Spiel am Mittwoch im Fernsehen Handball-EM 2016: Deutschland - Dänemark live auf ARD

Das Spiel der deutschen Handballer gegen Russland bei der Handball-EM ging denkbar knapp aus. Gegen Dänemark soll wieder ein Sieg her. Foto: imago/HeubergerDas Spiel der deutschen Handballer gegen Russland bei der Handball-EM ging denkbar knapp aus. Gegen Dänemark soll wieder ein Sieg her. Foto: imago/Heuberger

dpa/svm Osnabrück. Das war ein bitterer Sieg für die deutschen Handballer am Sonntag. Mit 30:29 (17:16) gegen Russland gewonnen, aber gleich zwei Spieler verletzt verloren. Ob die deutschen Handballer den Ausfällen gegen Dänemark trotzen, können die Zuschauer live im Fernsehen verfolgen.

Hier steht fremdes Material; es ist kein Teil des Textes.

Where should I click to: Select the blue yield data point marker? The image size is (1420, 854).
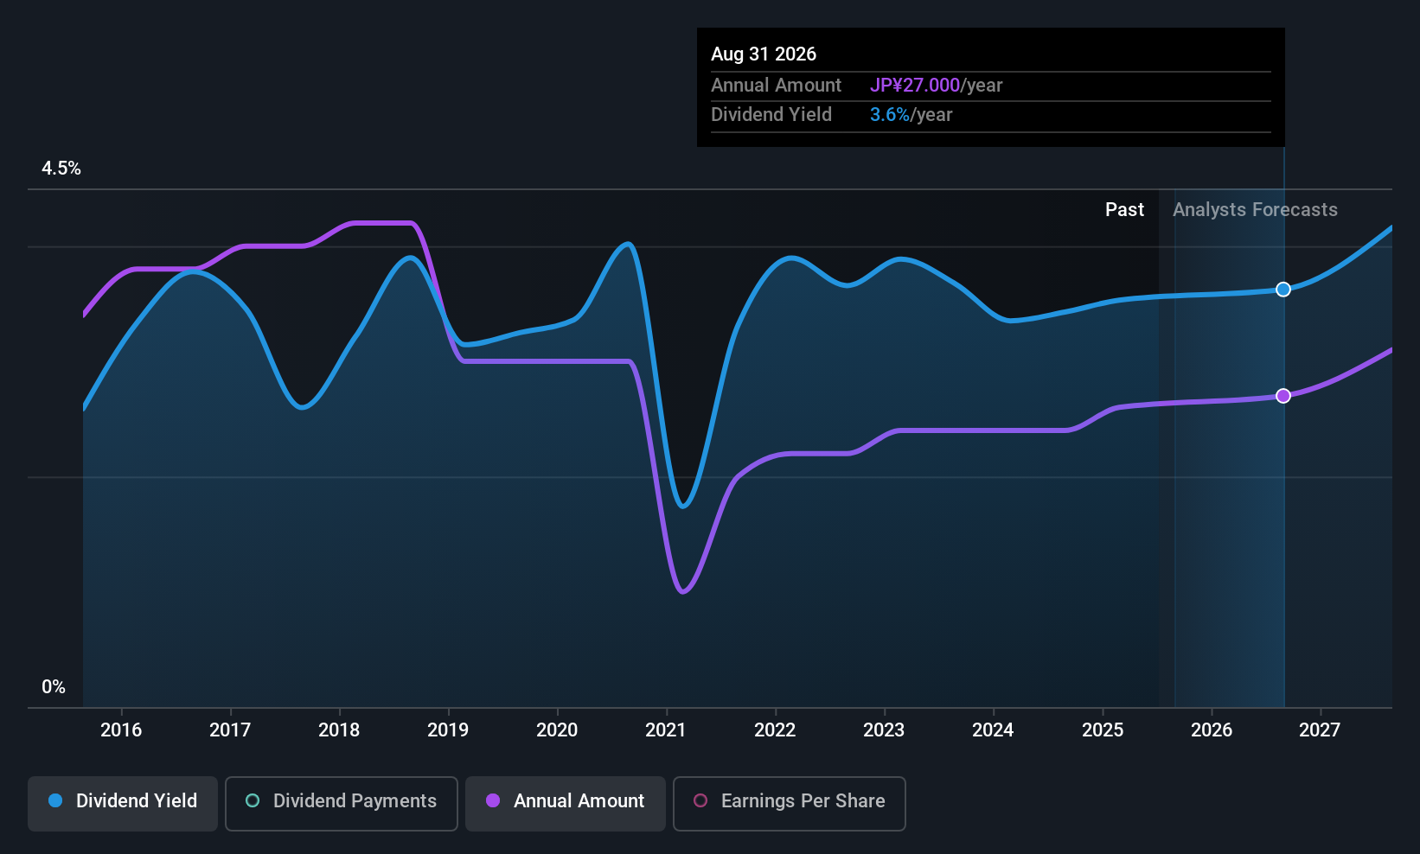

Die Handball-Europameisterschaft in Polen ist für die beiden Kieler Steffen Weinhold und Christian Dissinger beendet. Kapitän Weinhold hat sich am Sonntag beim 30:29-Sieg über Russland einen Muskelbündelriss der Adduktoren zugezogen und wird sechs bis acht Wochen ausfallen. Dissinger erlitt eine nicht ganz so schwere Adduktorenblessur. „Für beide Spieler ist das Turnier leider beendet“, sagte Delegationsleiter Bob Hanning am Montag im Anschluss an die medizinischen Untersuchungen über die Akteure des THW Kiel.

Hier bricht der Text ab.